_Exercise description_
Collect every line in the items below that contains the word "screenshot".

_Dataset content_
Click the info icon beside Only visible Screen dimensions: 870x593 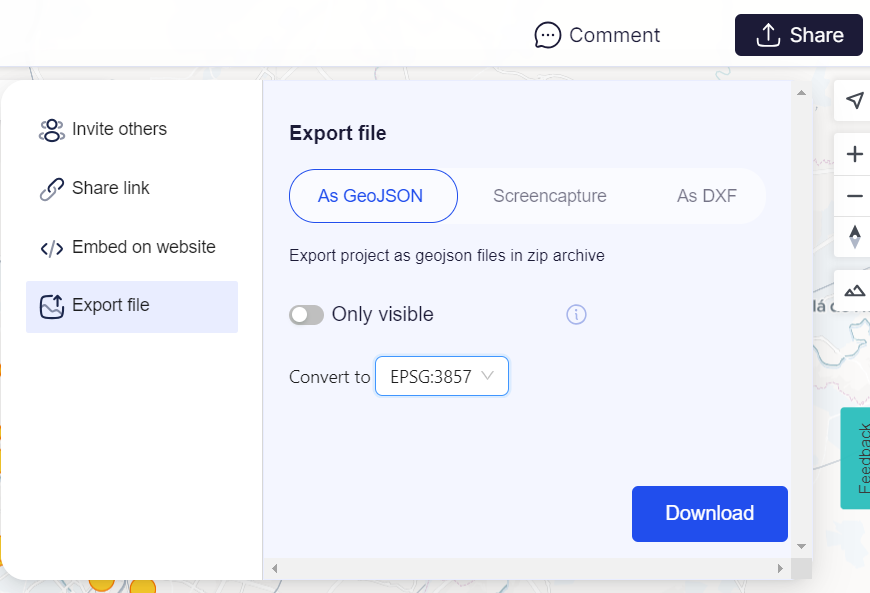(x=576, y=315)
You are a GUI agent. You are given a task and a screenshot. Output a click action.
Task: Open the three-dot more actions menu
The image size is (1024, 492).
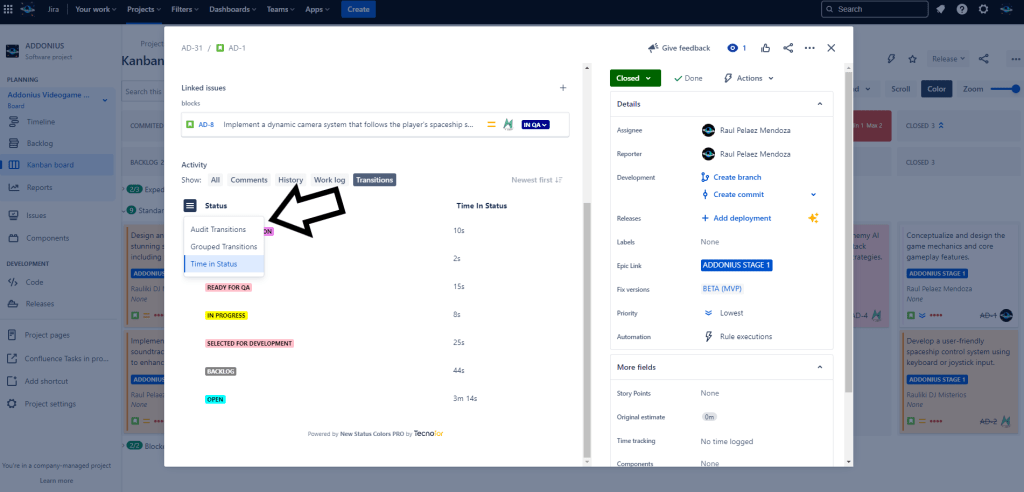click(810, 48)
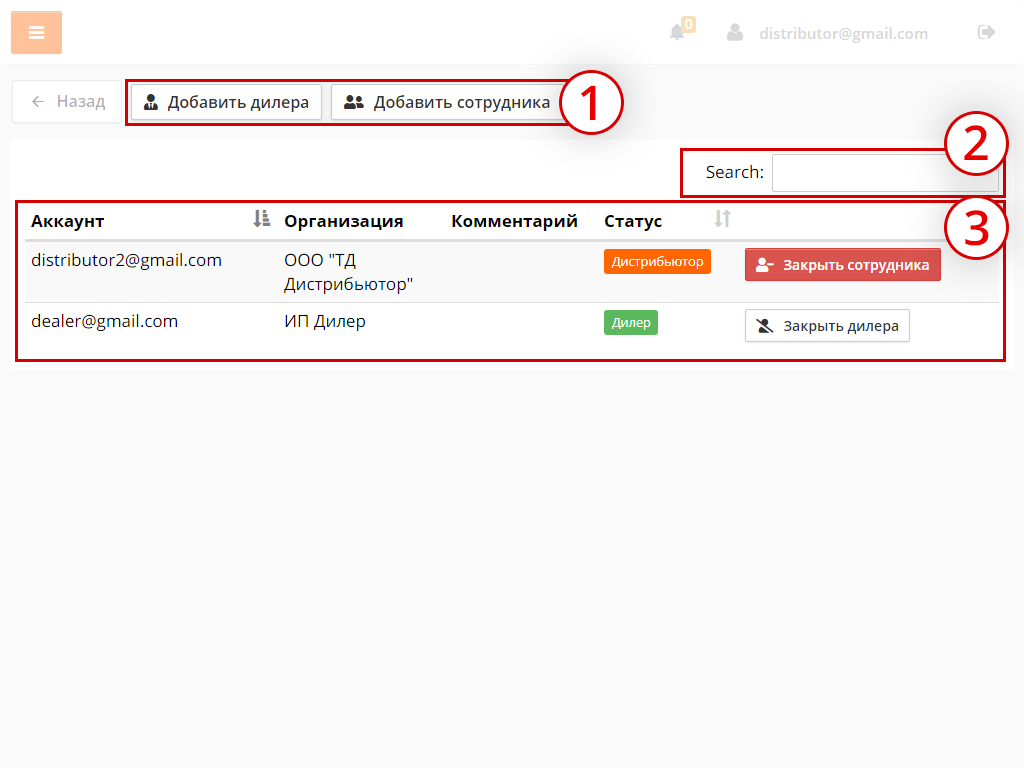Sort table by Аккаунт sort icon
This screenshot has width=1024, height=768.
262,219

_Exercise output_
You are a GUI agent. You are given a task and a screenshot. Output a click action.
This screenshot has width=1024, height=768.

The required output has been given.